Shortly after the end of the war the 3rd Battalion was disbanded while the 2nd Battalion was placed in suspended animation. In 1947 the 1st Welsh Guards were dispatched to Palestine, then under British control, while it was in a volatile and violent situation. The Welsh Guards were part of the 1st Guards Brigade and performed internal security (IS) duties while there, before leaving in 1948 during the British withdrawal and when the state of Israel was declared. The Regiment had its colour trooped for the first time in 1949.

In 1950 the regiment arrived in West Germany as part of the 4th Guards Brigade, part of the British Army of the Rhine (BAOR). In 1952 the regiment joined the Berlin Brigade in West Berlin, an enclave in Communist East Germany during tense times between the North Atlantic Treaty Organization and the Warsaw Pact. The Welsh Guards returned home the following year and soon after deployed to the British-controlled Suez Canal Zone (SEZ) in Egypt. As previously in Palestine, the Welsh Guards' time in Egypt was quite turbulent. They performed internal security duties there. They remained in the SEZ until the British withdrawal in 1956. Shortly afterwards the British Army would be embroiled in the Suez War with Egypt, though the Welsh Guards were not to be involved directly.

In 1960 the regiment deployed to West Germany again, and in 1965 to Aden, another part of the declining British Empire. They were to return home the following year. In 1970 the regiment arrived again in West Germany, this time at Munster, as part of 4th Armoured Brigade.

In 1972 came deployment to Northern Ireland, then embroiled in violence later known as "The Troubles". During its tour of duty the regiment lost Sergeant Phillip Price in a terrorist attack by the Provisional Irish Republican Army on the Oxford Street Bus Depot in Belfast, one of a series of terrorist attacks in the city which became known as "Bloody Friday". The following year the Welsh Guards were dispatched to the province again and during this period lost Guardsman David Roberts in a landmine explosion.

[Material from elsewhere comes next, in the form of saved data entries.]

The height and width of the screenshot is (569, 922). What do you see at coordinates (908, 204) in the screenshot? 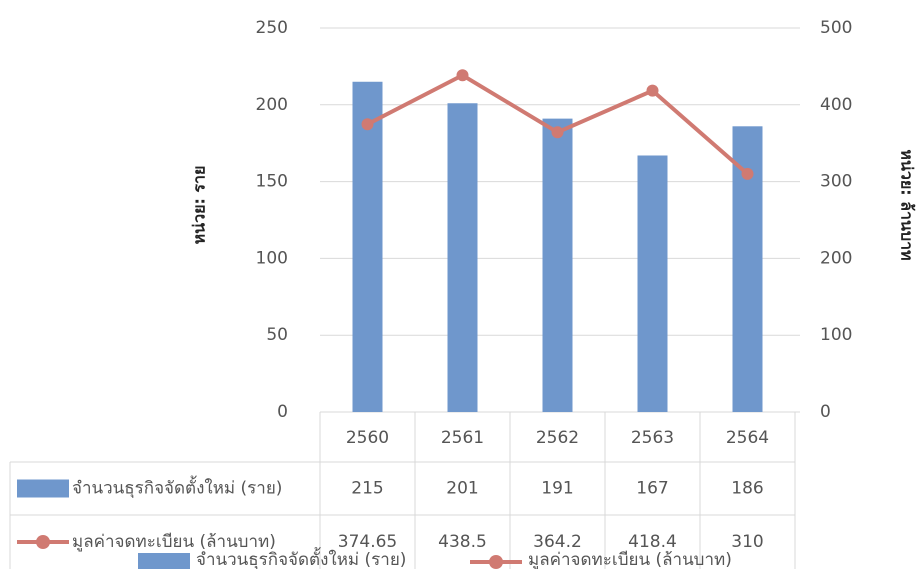
I see `y2-axis-title: หน่วย: ล้านบาท` at bounding box center [908, 204]. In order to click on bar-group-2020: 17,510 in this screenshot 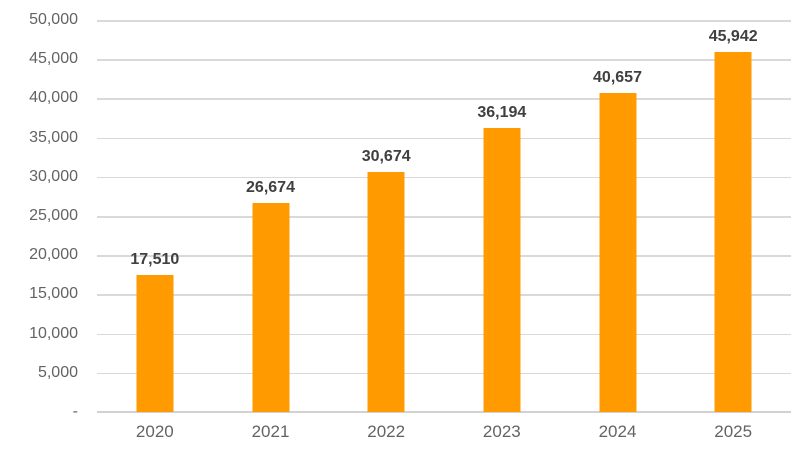, I will do `click(154, 332)`.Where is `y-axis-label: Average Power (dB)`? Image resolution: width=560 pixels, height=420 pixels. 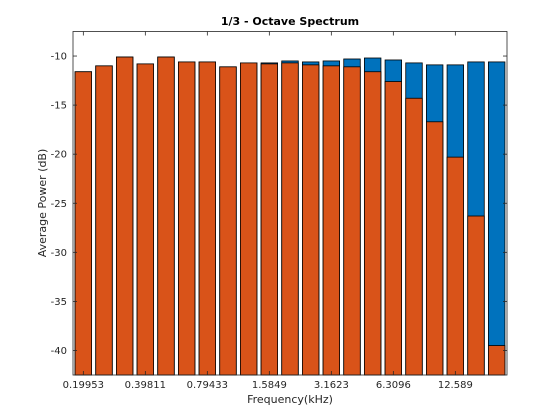 y-axis-label: Average Power (dB) is located at coordinates (42, 204).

In 1976 the Welsh Guards were part of the British contingent of the United Nations force deployed to Cyprus in the aftermath of the Turkish invasion of the island in 1974.

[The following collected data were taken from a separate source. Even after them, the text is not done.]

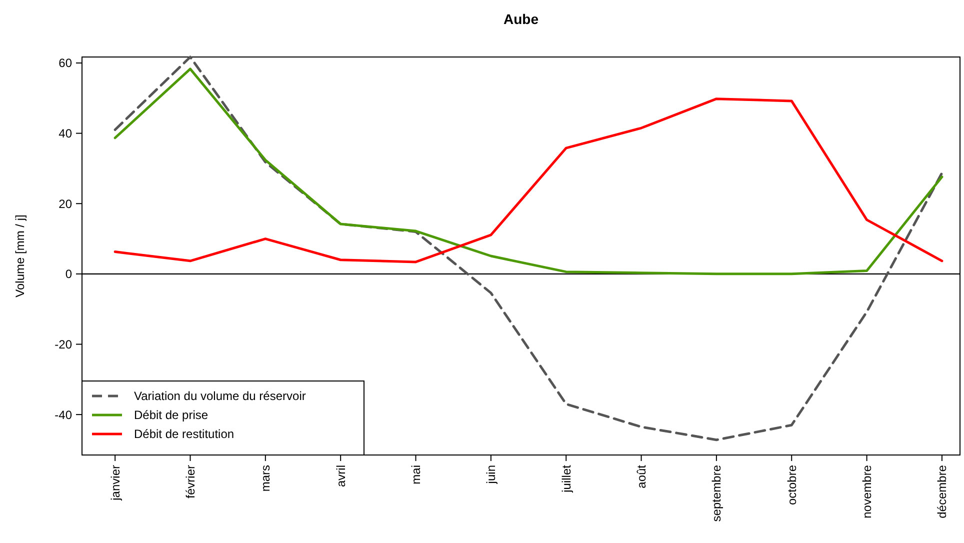 Image resolution: width=964 pixels, height=543 pixels. What do you see at coordinates (792, 485) in the screenshot?
I see `x-tick-label: octobre` at bounding box center [792, 485].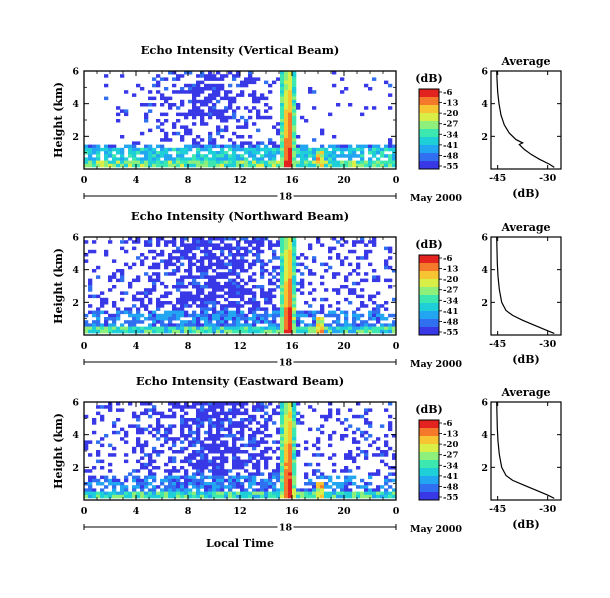 This screenshot has height=598, width=610. What do you see at coordinates (450, 445) in the screenshot?
I see `colorbar-tick-label: -20` at bounding box center [450, 445].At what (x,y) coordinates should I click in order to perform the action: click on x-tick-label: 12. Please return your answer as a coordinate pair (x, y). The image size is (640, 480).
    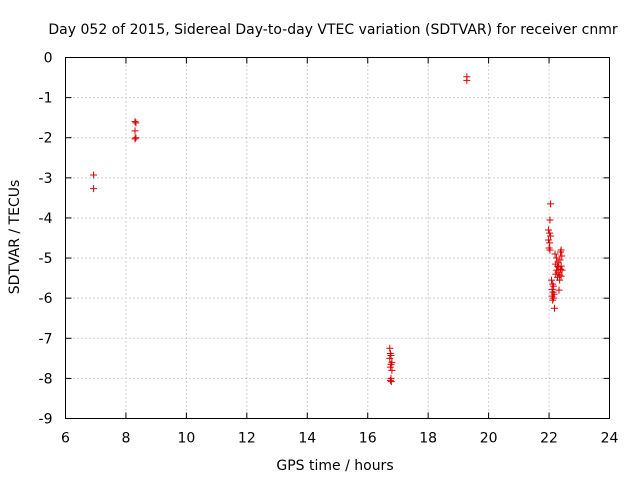
    Looking at the image, I should click on (247, 439).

In 1977 the regiment arrived in West Berlin again, and then in 1979 once more in the midst of the volatile situation in Northern Ireland, they lost Guardsman Paul Fryer to a booby trap bomb. On 9 July 1981, Daniel Barrett, aged 15 years, was sitting on the garden wall of his home in Havana Court, Ardoyne, North Belfast, when he was shot dead by a soldier of the Welsh Guards.